Одним из серьезных осложнений гемофилии является развитие ингибиторной формы, обусловленной появлением антител (ингибиторов) к соответствующему варианту гемофилии дефицитному фактору свертывания. Ингибиторная форма гемофилии представляет значительные трудности при оказании ургентной помощи пациентам, страдающим этим заболеванием, так как повторное введение антигемо-фильных препаратов вызывает у них быстрое нарастание (с 4—7 дня) титра антител, вследствие чего заместительная терапия, давая первоначально некоторый эффект, становится неэффективной, развивается ряд осложнений, трудно поддающихся коррекции [3, 4]. При этом появление антител к фактору VIII отмечается значительно чаще (у 15—20 % больных), чем к фактору IX (около 4 %). В большинстве случаев они обнаруживаются в возрасте 3—6 лет. В мире из 250 тыс. больных гемофилией ингибиторной ее формой страдают около 9 тыс. [5, 6, 7].

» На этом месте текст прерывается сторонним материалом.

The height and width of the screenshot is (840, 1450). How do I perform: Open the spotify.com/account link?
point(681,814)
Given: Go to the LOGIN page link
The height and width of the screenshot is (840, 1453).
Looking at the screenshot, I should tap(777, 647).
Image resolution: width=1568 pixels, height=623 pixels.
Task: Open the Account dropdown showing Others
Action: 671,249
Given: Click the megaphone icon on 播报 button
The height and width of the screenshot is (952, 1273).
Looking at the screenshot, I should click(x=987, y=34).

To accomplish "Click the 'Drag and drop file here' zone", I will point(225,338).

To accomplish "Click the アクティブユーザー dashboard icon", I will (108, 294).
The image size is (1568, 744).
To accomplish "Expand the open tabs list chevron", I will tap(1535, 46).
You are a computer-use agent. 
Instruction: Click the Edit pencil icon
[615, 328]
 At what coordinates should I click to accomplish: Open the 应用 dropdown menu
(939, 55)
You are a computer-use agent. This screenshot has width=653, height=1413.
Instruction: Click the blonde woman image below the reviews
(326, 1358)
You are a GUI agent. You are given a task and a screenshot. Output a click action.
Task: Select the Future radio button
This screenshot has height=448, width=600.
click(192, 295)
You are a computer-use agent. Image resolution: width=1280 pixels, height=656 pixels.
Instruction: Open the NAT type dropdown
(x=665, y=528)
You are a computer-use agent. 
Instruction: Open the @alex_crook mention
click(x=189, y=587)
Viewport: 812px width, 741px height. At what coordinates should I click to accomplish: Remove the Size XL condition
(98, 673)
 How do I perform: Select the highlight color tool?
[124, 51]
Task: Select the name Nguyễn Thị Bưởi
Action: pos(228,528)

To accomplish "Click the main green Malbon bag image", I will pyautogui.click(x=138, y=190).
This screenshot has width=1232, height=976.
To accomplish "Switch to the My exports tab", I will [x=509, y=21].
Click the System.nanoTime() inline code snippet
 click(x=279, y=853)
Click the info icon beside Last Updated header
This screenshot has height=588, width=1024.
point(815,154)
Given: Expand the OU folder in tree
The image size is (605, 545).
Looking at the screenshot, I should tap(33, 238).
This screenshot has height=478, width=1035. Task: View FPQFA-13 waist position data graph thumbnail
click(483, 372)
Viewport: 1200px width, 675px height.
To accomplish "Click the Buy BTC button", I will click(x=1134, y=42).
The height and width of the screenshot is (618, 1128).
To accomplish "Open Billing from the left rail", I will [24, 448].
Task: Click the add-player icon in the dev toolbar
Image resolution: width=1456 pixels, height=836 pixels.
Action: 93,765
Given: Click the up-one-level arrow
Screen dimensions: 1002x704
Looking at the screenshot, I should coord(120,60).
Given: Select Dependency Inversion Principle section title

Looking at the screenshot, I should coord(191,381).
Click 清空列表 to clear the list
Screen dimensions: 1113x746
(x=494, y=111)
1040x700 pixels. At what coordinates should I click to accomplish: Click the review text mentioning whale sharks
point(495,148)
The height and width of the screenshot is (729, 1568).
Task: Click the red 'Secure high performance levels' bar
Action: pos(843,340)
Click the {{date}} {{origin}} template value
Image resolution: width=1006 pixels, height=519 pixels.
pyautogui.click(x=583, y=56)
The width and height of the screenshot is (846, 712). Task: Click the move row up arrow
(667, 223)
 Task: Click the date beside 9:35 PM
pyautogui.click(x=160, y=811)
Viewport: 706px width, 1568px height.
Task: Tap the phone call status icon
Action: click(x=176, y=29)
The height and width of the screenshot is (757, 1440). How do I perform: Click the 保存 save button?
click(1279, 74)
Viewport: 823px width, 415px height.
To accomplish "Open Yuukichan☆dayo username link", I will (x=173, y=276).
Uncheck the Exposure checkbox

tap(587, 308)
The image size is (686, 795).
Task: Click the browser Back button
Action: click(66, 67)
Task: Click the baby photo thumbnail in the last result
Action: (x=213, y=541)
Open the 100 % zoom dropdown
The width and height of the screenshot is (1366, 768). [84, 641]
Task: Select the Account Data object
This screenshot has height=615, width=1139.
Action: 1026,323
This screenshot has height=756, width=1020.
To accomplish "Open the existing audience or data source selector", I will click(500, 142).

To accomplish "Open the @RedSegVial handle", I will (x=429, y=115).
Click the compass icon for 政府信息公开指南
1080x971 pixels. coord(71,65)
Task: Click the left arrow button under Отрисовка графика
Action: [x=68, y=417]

Хотя факторы риска, провоцирующие развитие ингибиторных форм гемофилии, пока не установлены, степень тяжести гемофилии, возраст пациента, вероятно, играют немаловажную роль в возникновении ингибиторных осложнений. Более подробное изучение данного осложнения гемофилии и его своевременная диагностика позволят подобрать адекватную дозу дефицитных факторов для заместительной терапии на различных этапах лечения, а также снизить частоту осложнений и улучшить прогноз заболевания.
Цель работы
Комплексная оценка ингибиторных форм гемофилии с учетом возраста пациентов, степени тяжести заболевания и варианта гемофилии.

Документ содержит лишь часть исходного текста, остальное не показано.